> **Rows**:
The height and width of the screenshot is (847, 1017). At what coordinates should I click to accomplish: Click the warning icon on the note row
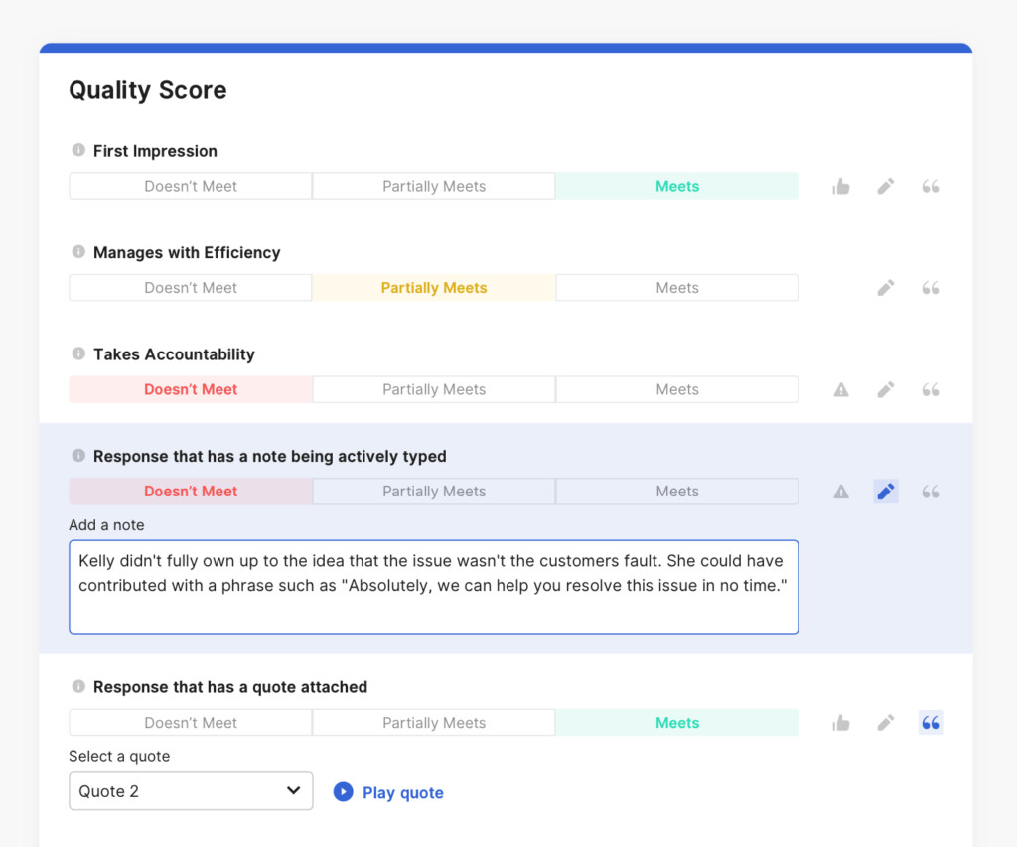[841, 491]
* * *
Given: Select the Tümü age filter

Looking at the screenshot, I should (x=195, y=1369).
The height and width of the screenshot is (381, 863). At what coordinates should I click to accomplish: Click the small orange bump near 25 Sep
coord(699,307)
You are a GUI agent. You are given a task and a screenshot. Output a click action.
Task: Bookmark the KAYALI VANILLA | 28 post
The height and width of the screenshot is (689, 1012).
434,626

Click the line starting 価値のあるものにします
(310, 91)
...
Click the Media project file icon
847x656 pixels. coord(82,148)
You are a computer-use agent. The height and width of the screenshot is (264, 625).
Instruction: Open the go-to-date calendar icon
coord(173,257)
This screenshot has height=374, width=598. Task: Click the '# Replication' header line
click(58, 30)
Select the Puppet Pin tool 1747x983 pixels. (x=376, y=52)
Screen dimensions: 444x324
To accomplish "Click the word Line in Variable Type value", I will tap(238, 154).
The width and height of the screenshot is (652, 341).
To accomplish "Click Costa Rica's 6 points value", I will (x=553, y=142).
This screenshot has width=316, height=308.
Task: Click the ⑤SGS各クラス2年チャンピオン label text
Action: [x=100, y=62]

> **Short task**: Duplicate the material starting at the line containing "Select the Puppet" and ending at the line containing "Action: [x=100, y=62]", keeping every character unchanged.

> **Exercise solution**:
Select the Puppet Pin tool 1747x983 pixels. (x=376, y=52)
Screen dimensions: 444x324
To accomplish "Click the word Line in Variable Type value", I will tap(238, 154).
The width and height of the screenshot is (652, 341).
To accomplish "Click Costa Rica's 6 points value", I will (x=553, y=142).
This screenshot has width=316, height=308.
Task: Click the ⑤SGS各クラス2年チャンピオン label text
Action: [x=100, y=62]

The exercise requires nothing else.